* [PROVIDED DATA]
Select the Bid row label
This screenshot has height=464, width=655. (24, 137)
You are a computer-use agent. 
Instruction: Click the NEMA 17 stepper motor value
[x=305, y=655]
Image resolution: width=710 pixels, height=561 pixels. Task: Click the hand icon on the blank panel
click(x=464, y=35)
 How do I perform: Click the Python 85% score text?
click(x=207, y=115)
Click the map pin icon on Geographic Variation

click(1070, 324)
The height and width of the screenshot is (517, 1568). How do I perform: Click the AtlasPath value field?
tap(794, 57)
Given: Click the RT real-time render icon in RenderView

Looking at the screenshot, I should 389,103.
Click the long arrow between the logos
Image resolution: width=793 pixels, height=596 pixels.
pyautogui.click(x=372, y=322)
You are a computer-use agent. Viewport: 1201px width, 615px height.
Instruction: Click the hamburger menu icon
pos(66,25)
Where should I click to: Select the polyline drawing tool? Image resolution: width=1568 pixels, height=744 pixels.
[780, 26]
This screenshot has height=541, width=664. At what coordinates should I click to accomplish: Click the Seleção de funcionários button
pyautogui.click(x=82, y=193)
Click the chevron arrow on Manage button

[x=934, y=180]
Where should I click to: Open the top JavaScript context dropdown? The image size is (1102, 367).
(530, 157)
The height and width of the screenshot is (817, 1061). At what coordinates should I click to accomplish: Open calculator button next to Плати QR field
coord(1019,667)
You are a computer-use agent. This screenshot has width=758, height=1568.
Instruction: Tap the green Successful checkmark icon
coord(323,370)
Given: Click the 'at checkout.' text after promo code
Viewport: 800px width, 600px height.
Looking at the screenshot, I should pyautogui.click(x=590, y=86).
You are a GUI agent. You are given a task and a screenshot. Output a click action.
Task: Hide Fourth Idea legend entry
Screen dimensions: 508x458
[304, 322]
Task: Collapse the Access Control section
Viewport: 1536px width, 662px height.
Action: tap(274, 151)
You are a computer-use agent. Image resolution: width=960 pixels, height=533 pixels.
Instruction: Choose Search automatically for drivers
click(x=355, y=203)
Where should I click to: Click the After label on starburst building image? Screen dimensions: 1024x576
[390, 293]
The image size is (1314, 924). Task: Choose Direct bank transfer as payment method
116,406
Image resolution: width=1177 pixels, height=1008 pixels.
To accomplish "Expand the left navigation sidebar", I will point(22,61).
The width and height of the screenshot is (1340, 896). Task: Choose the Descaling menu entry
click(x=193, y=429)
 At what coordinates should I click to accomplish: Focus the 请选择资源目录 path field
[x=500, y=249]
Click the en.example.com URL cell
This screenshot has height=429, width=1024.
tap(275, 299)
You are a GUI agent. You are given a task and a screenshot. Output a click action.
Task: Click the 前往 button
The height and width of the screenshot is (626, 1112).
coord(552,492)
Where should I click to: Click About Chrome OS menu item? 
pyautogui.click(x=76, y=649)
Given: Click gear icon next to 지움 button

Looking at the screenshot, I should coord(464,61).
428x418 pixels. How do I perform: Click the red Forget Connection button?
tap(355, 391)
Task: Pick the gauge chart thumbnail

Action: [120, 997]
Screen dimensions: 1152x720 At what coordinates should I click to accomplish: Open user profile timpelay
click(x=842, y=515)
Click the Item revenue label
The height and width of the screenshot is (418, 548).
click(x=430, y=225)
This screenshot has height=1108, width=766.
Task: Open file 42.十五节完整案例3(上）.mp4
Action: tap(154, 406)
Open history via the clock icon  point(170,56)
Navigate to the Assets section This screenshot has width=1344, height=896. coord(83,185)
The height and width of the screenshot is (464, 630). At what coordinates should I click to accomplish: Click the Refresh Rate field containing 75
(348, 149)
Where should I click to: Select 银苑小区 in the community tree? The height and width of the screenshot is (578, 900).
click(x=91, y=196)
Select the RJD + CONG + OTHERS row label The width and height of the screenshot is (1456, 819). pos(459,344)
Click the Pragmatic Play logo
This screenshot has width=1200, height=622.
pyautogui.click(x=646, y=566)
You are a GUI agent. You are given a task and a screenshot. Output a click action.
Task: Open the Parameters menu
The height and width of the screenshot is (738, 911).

* [WORK REQUIRED] Give the records above again in full, keeping every character unchanged.

* [COMPLETED TASK]
Select the Bid row label
This screenshot has height=464, width=655. (24, 137)
You are a computer-use agent. 
Instruction: Click the NEMA 17 stepper motor value
[x=305, y=655]
Image resolution: width=710 pixels, height=561 pixels. Task: Click the hand icon on the blank panel
click(x=464, y=35)
 How do I perform: Click the Python 85% score text?
click(x=207, y=115)
Click the map pin icon on Geographic Variation

click(1070, 324)
The height and width of the screenshot is (517, 1568). How do I perform: Click the AtlasPath value field?
tap(794, 57)
Given: Click the RT real-time render icon in RenderView

Looking at the screenshot, I should 389,103.
Click the long arrow between the logos
Image resolution: width=793 pixels, height=596 pixels.
pyautogui.click(x=372, y=322)
You are a computer-use agent. Viewport: 1201px width, 615px height.
Instruction: Click the hamburger menu icon
pos(66,25)
Where should I click to: Select the polyline drawing tool? Image resolution: width=1568 pixels, height=744 pixels.
[780, 26]
This screenshot has height=541, width=664. At what coordinates should I click to accomplish: Click the Seleção de funcionários button
pyautogui.click(x=82, y=193)
Click the chevron arrow on Manage button

[x=934, y=180]
Where should I click to: Open the top JavaScript context dropdown? The image size is (1102, 367).
(530, 157)
The height and width of the screenshot is (817, 1061). At what coordinates should I click to accomplish: Open calculator button next to Плати QR field
coord(1019,667)
You are a computer-use agent. This screenshot has width=758, height=1568.
Instruction: Tap the green Successful checkmark icon
coord(323,370)
Given: Click the 'at checkout.' text after promo code
Viewport: 800px width, 600px height.
Looking at the screenshot, I should pyautogui.click(x=590, y=86).
You are a GUI agent. You are given a task and a screenshot. Output a click action.
Task: Hide Fourth Idea legend entry
Screen dimensions: 508x458
[304, 322]
Task: Collapse the Access Control section
Viewport: 1536px width, 662px height.
Action: tap(274, 151)
You are a computer-use agent. Image resolution: width=960 pixels, height=533 pixels.
Instruction: Choose Search automatically for drivers
click(x=355, y=203)
Where should I click to: Click the After label on starburst building image? Screen dimensions: 1024x576
[390, 293]
The image size is (1314, 924). Task: Choose Direct bank transfer as payment method
116,406
Image resolution: width=1177 pixels, height=1008 pixels.
To accomplish "Expand the left navigation sidebar", I will point(22,61).
The width and height of the screenshot is (1340, 896). Task: Choose the Descaling menu entry
click(x=193, y=429)
 At what coordinates should I click to accomplish: Focus the 请选择资源目录 path field
[x=500, y=249]
Click the en.example.com URL cell
This screenshot has height=429, width=1024.
tap(275, 299)
You are a GUI agent. You are given a task and a screenshot. Output a click action.
Task: Click the 前往 button
The height and width of the screenshot is (626, 1112).
coord(552,492)
Where should I click to: Click About Chrome OS menu item? 
pyautogui.click(x=76, y=649)
Given: Click gear icon next to 지움 button

Looking at the screenshot, I should coord(464,61).
428x418 pixels. How do I perform: Click the red Forget Connection button?
tap(355, 391)
Task: Pick the gauge chart thumbnail

Action: [120, 997]
Screen dimensions: 1152x720 At what coordinates should I click to accomplish: Open user profile timpelay
click(x=842, y=515)
Click the Item revenue label
The height and width of the screenshot is (418, 548).
click(x=430, y=225)
This screenshot has height=1108, width=766.
Task: Open file 42.十五节完整案例3(上）.mp4
Action: tap(154, 406)
Open history via the clock icon  point(170,56)
Navigate to the Assets section This screenshot has width=1344, height=896. coord(83,185)
The height and width of the screenshot is (464, 630). At what coordinates should I click to accomplish: Click the Refresh Rate field containing 75
(348, 149)
Where should I click to: Select 银苑小区 in the community tree? The height and width of the screenshot is (578, 900).
click(x=91, y=196)
Select the RJD + CONG + OTHERS row label The width and height of the screenshot is (1456, 819). pos(459,344)
Click the Pragmatic Play logo
This screenshot has width=1200, height=622.
pyautogui.click(x=646, y=566)
You are a GUI agent. You are given a task and a screenshot. Output a click action.
Task: Open the Parameters menu
The height and width of the screenshot is (738, 911).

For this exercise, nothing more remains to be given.